Two-thirds of the surveyed UK consumers say that they feel “annoyed” as a loyal customer if a retailer offers exclusive discounts to new clientele, suggests research commissioned by Collinson. Some 1,006 UK adults were questioned to help retailers deliver smart experiences to influence customers purchasing behaviour. 

More than a half (53%) of the questioned shoppers say that they’re missing out on an offer from their retailer as a result of them failing to communicate properly, 42% feel “annoyed” if they have received an irrelevant promotional offer, and 52% feel “frustrated” when promotions aren’t aligned in-store and online, bringing to the forefront the need for retailers to keep their omnichannel experiences consistent in order to retain loyalty.

When it comes to the frustration felt by customers around discounting, 53% of the polled cohort say that they get “annoyed” if a retailer doesn’t make them aware of the promotions directly, 28% would feel “unhappy” if their loyalty was rewarded with mere discounts instead of VIP experiences such as access to new products and price getaways, and 55% would experience “irritation” if time-sensitive promotions were still available to others beyond the stated deadline, potentially damaging customers trust in a retailer.

Steve Grout, director of loyalty, Collinson commented: “Sales may be an attractive prospect in offering a short-term revenue boost for retailers, but in reality, they can have a much more detrimental impact on loyalty and the customer experience if handled poorly.”

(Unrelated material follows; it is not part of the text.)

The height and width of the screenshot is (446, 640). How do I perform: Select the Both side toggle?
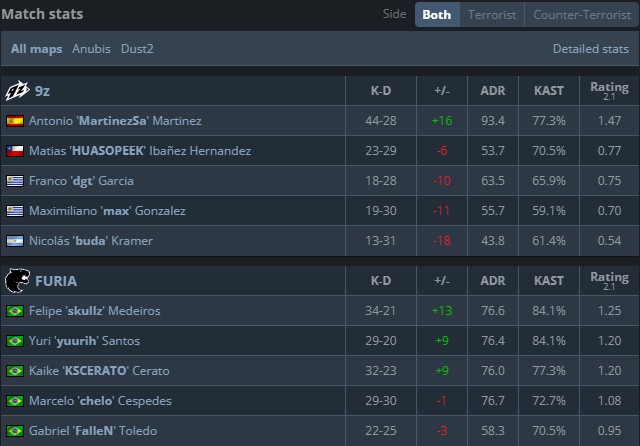click(437, 15)
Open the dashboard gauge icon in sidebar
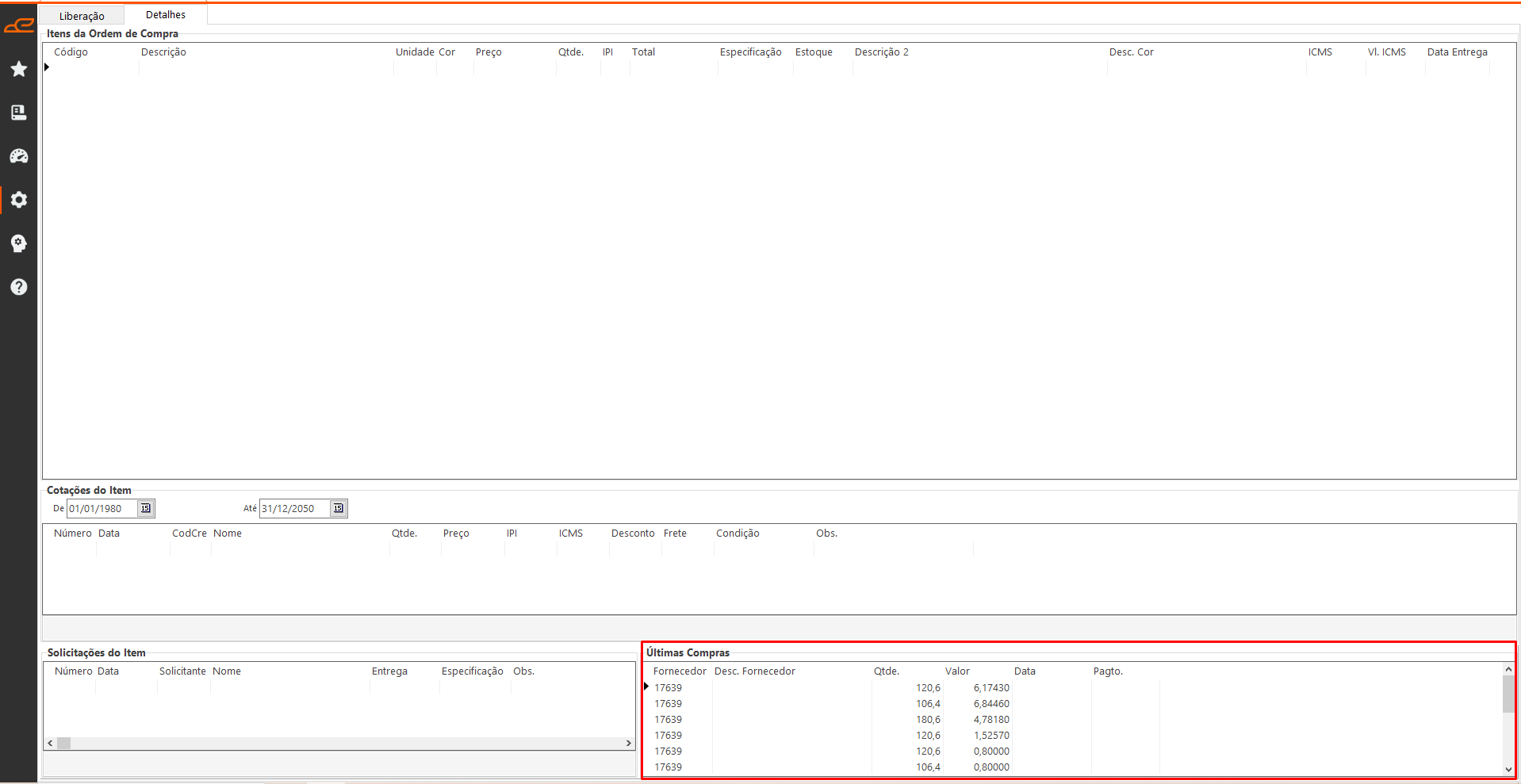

He continues:“Using data effectively, retailers have never been more empowered to understand and meet their customers’ changing needs. There is no excuse to let personalisation slip – even during a sales period.”

“As the research demonstrates, failure to send relevant offers could cost a retailer the loyalty of nearly half their existing customer base. Retailers should be using their data on personal preferences and past purchase behaviour to customise the experience, rather than simply sending generic sales messages. In addition, showing favouritism to new customers, breaking the trust of loyal customers, and poor communication are all deadly discounting sins that could damage valuable relationships if retailers are too focused on a short-term win.”